Sketch Notes (search online) as I understand the proposal suggests that students can learn from presentations more successfully if they sketch an understanding of that presentation. The examples are always cool and integrate words, drawn figures, and arrows. I do admit that the examples created by skilled “sketchers: are nice to examine. Here is kind of a resource site provided by Kathy Schrock if you want an introduction.
Here is my problem, I studied note taking strategies as a researcher and consider related proposals from this background. One model I have always found helpful proposes that notes serve two purposes – generative and external storage. A generative active causes a processing of content and is assumed to be beneficial. If you believe you benefit because you take notes (without looking at these notes again), you believe that note taking serves a generative function for you. The external storage is obvious to most learners – we study at a point in time separated from the original presentations and our memories are flawed. The content stored externally gives us something to study.
These processes are somewhat related. What learners store during a presentation limits later study and research suggests that many learners do a poor job of representing the information they receive. Potentially an improved recording method would also improve the benefits of working with that external record.
Here is the problem. The less learners know about a topic, the more difficult it is to understand a presentation about that topic. Obvious, but important to recognize. There are also individual differences in the capacity to process information. These limitations impose demands on what cognitive types call short term memory – our awareness at any given moment. Put simply – we can only deal with so much at a given point in time and pretty much any thinking activity uses up the available capacity. Taking notes takes capacity beyond just listening. For some learners, taking notes adds an additional demand to an already overloaded cognitive system. Some students are better off not taking notes, but generating no record leads to a problem when the students attempt to review (external storage). There are solutions (this is what I studied) to this dilemma. Note taking can be simplified or eliminated and complete notes can be provided (export notes).
Here is what concerns me about sketch notes. For those students who experience the greatest difficulty processing a presentation, reducing or eliminating the complexity of note taking is important. Increasing processing demands, even if processing improves learning, are not necessarily productive in a real time environment. Sketch notes seem more complicated that recording text. I could be proven wrong, but I am aware of no research to this point that would challenge this position.
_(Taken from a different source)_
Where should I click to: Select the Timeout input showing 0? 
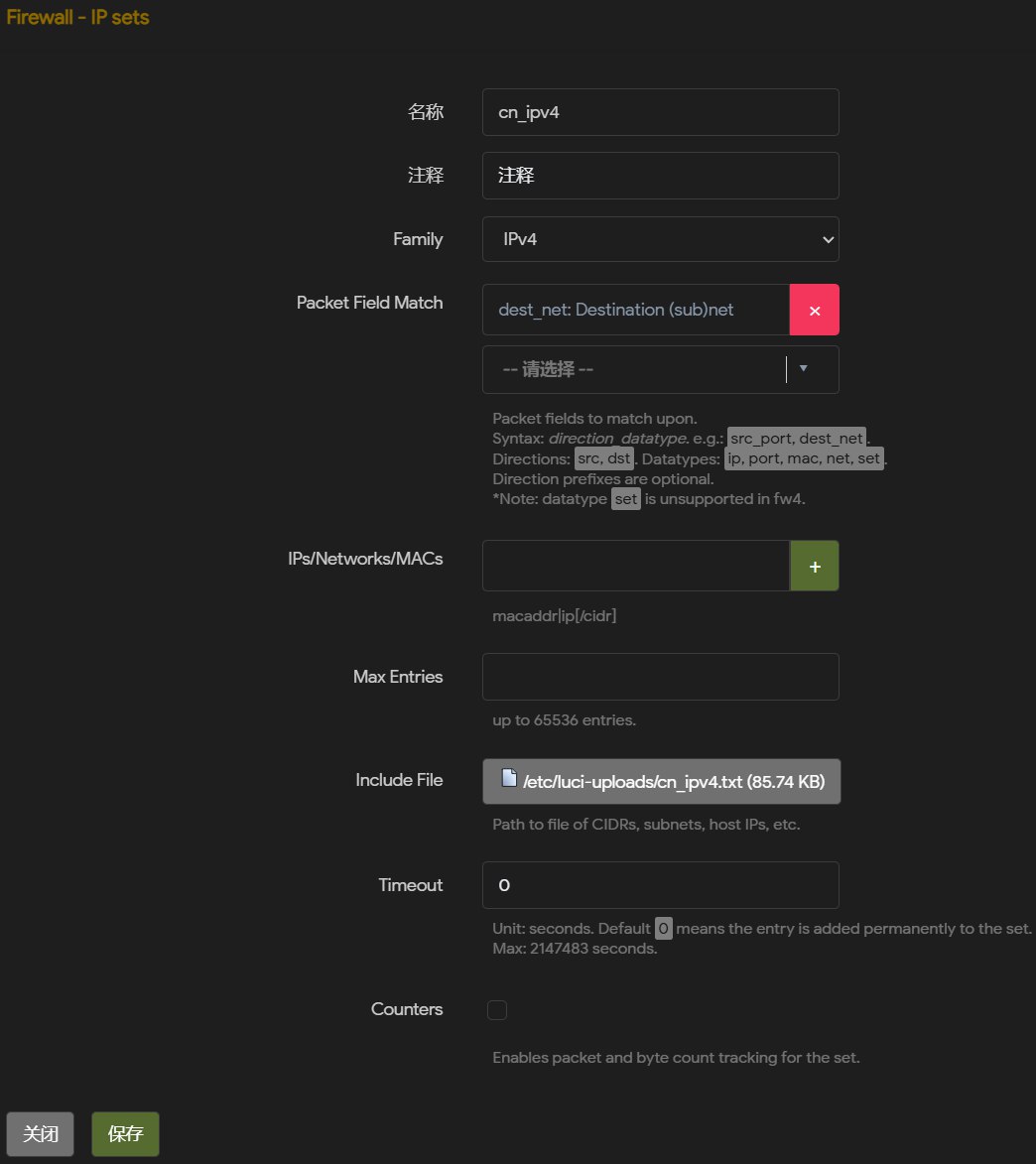pyautogui.click(x=660, y=885)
Improvements to the process of learning from presentations – Cornell note taking system, mind mapping – are part of the study rather than the encoding process. If sketch notes have a role in learning, this is where it would seem to me the techniques might be applied. The activities I mention here are really ways to re-represent recorded content (the traditional notes). The real time demands of the original presentation are no longer present and as long as the content (in memory or represented externally) are available reprocessing can lead to better understanding and retention. Sketch notes as a different way of studying may be helpful to some learners.